Pre-K launches students on their educational journey
Today was the very first day of school ever for bunches of 3- and 4-year-olds in the Arlington ISD.
It was probably a little hard for them – and their parents – to head off to pre-K for the first time. But they’re going to love it. And they’re going to get a jumpstart on their education that will not only prepare them for kindergarten but also their entire educational journey.
That’s because pre-K is so critically important.
It gets children ready to learn, teaches important social and emotional skills and fosters the development of verbal skills and self-control. Pre-K students get a head start on reading and are usually ahead of their peers who wait until kindergarten to start school.
“Research demonstrates that high-quality preschool education can substantially increase children’s chances of succeeding in school and in life,” said Dr. Jackeline Orsini, Arlington ISD’s director of early childhood learning. “It helps build a strong foundation for kindergarten and sets them up for greater success in many areas of life.”
Here are just a few of the reasons why pre-K is so important for every child.
1) Inspires Learning
Pre-K provides opportunities for children to learn in ways that interest them. Arlington ISD’s pre-K programs promote curiosity, creativity and exploration. Children are encouraged to make decisions, ask questions, think and solve through purposeful play.

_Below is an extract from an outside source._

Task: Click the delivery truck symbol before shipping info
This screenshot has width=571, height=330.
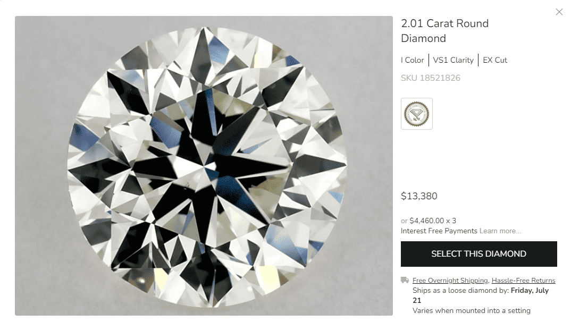Action: [x=404, y=280]
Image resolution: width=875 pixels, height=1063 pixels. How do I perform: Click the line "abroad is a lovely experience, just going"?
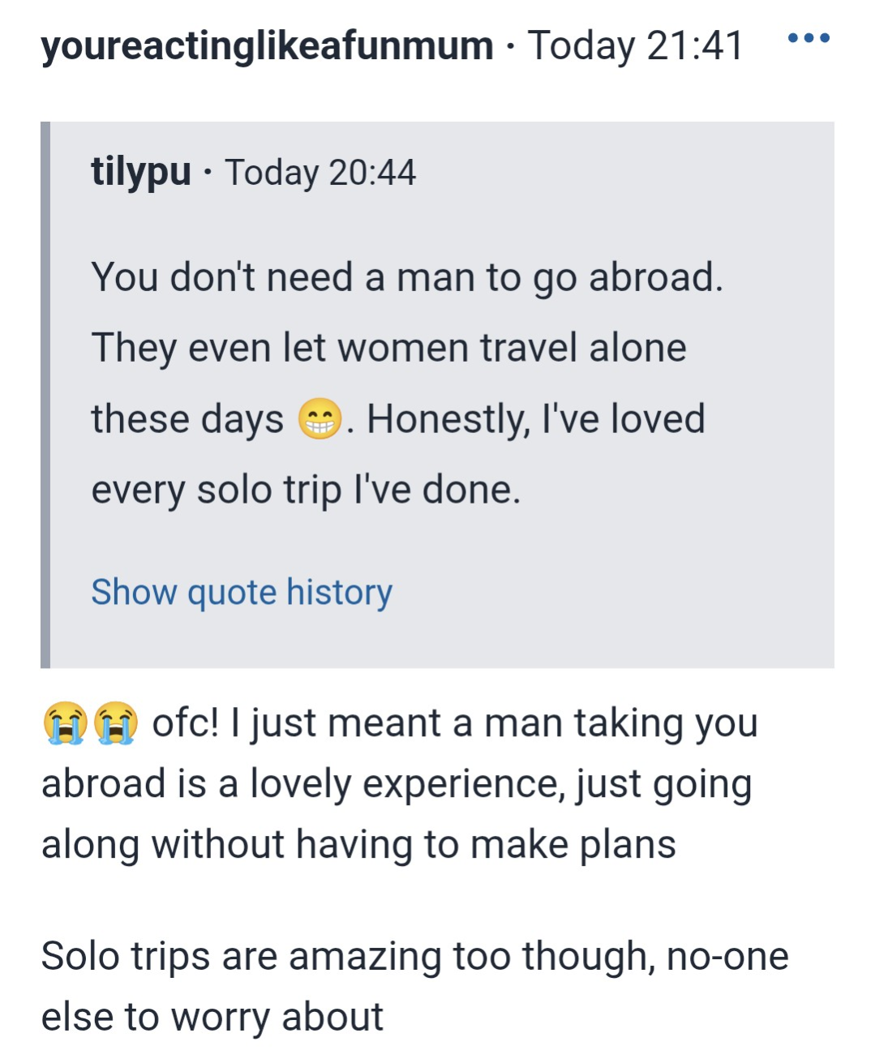[397, 784]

“We help pre-K students build a strong literacy foundation and excitement to continue learning,” Orsini said. “Our early childhood teachers make learning fun by integrating a variety of games and activities, music, physical movement, arts, read-aloud stories, technology and dramatic play.”

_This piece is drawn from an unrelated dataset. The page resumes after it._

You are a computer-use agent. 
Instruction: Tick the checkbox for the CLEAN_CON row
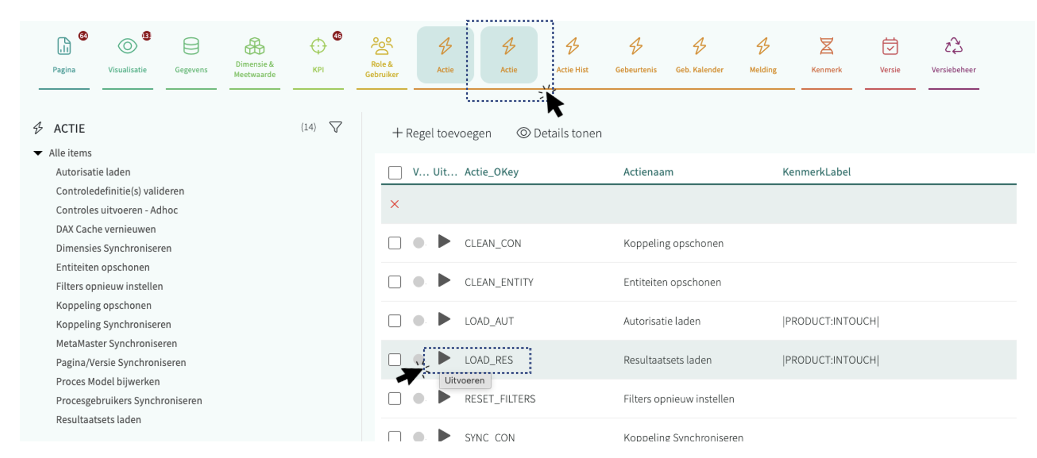(395, 243)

And last year, Arlington ISD took its pre-K curriculum to a whole new level by incorporating STEM (science, technology, engineering and math). STEM in pre-K 4 is all about hands-on discovery. It’s messy fun that brings learning to life. It’s about exploring and trying new things. It sparks questions and curiosity and gives kids the chance to pursue that curiosity and find answers to their questions.
2) Supports Social and Emotional Skills
Arlington ISD’s pre-K helps children learn how to take turns, listen to others without interrupting, follow directions and express their emotions appropriately. Pre-K teachers often teach students songs that help them convey what and how they are feeling.
“Pre-K sets the foundation for children to learn how to communicate what they are feeling and how to cope with it,” said Mary Eldredge, the librarian at Kooken Education Center, Arlington ISD’s all-pre-K campus.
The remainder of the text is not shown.